Hi There, You have a very interesting profile! I think we have a lot in common! My life dream is to be an organic farmer/homesteader/permaculturalist/nomadic goat herder/beekeeper. I’m hoping to buy land someday. I really want to to grow all my own chemical-free food and live off the grid. I can no longer justify living in a way that doesn’t align with my beliefs. I value community, resilience, and self-sufficiency. I am very skeptical of technology and not optimistic about where this world is headed, but nature is my religion and I think getting back into relationship with the earth is the solution to most of the world’s problems. -forestlover1029

Contrary to many people’s impressions of me, this kind of message is a huge red flag. Now I’m not saying that someone couldn’t write something kinda like this and be a sane, healthy, integrated person, but the fact is 95% of the people who write this are not.

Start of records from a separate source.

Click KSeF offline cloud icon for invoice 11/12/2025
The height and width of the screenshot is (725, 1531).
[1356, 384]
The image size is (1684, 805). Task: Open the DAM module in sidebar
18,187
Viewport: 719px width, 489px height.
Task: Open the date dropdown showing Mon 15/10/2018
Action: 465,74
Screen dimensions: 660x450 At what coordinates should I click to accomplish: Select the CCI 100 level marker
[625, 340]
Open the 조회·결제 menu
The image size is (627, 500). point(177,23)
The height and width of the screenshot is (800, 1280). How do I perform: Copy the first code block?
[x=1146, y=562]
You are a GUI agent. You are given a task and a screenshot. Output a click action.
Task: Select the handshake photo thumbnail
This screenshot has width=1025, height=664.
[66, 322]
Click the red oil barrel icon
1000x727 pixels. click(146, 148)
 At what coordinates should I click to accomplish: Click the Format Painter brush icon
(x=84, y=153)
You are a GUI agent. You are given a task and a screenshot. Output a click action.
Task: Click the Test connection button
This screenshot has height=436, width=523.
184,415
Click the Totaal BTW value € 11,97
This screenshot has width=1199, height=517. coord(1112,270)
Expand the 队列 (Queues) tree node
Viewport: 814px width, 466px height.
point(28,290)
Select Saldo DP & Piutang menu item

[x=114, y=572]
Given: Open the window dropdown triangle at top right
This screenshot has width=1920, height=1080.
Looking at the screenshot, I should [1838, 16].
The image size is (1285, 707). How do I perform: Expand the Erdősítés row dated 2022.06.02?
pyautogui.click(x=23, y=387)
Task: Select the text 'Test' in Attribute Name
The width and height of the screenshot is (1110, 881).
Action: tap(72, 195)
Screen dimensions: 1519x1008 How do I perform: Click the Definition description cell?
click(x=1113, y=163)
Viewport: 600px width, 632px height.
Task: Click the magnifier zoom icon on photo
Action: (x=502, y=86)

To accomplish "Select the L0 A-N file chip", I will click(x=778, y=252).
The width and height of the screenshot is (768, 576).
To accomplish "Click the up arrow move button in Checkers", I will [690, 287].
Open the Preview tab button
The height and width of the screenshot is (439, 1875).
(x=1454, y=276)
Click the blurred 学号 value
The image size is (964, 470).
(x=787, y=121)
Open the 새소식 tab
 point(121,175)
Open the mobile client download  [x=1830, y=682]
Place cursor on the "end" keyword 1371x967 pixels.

They are deeply wounded and seeking salvation by running away from society and also projecting their struggle onto “the environment”. As a side note, they often won’t ever achieve their dream of owning a farm because they are uncomfortable with money and capitalism altogether and lack any business or marketing sense.

When I encounter someone like this, you bet your grass-fed buckwheat I’m looking to see if they’ve already had any kind of success in the world. I’m determining if they are idealistic dreamers who just whine about how its impossible to own land unless you were born into money, or they actually have a concrete plan for manifesting their goals.

I’m looking to see if they have an open heart, or are dark, twisted, and angry, with a chip on their shoulder. I’m also looking to see if they are “teachable”. Some people are open to considering new ways of looking at the world and loosening up some of their more unhelpful ideals, and some aren’t.

There is an argument that meat eaters use against vegetarians and vegans that goes something like, “You can’t help the animals by ignoring them.” The logic is that many of these people are vegan because they are against animal cruelty and factory farming.

However, if they were to vote their their dollars for humanely raised meat products or start farms they would be doing more of a service to the animals than simply abandoning meat culture altogether. I don’t know how to true that is, but I think the logic in general applies to most environmental and social concerns.

You can do more good by being integrated with society, leveraging its tools and technologies, and influencing it with the goods and services you buy and offer than by walking away from it altogether, even though integration feels like compromising or selling out. You aren’t selling out if the ideas you were buying into were misguided to begin with.

I recently read the memoir North of Normal: A Memoir of My Wilderness Childhood, My Unusual Family, and How I Survived Both by Cea Sunrise Person, whose grandfather, Dick Person, moved her whole family into teepees in the Canadian wilderness in the 1970’s. Aside from the rampant drug abuse this guy sounds like any number of my acquaintances from the rewilding/primitive skills world.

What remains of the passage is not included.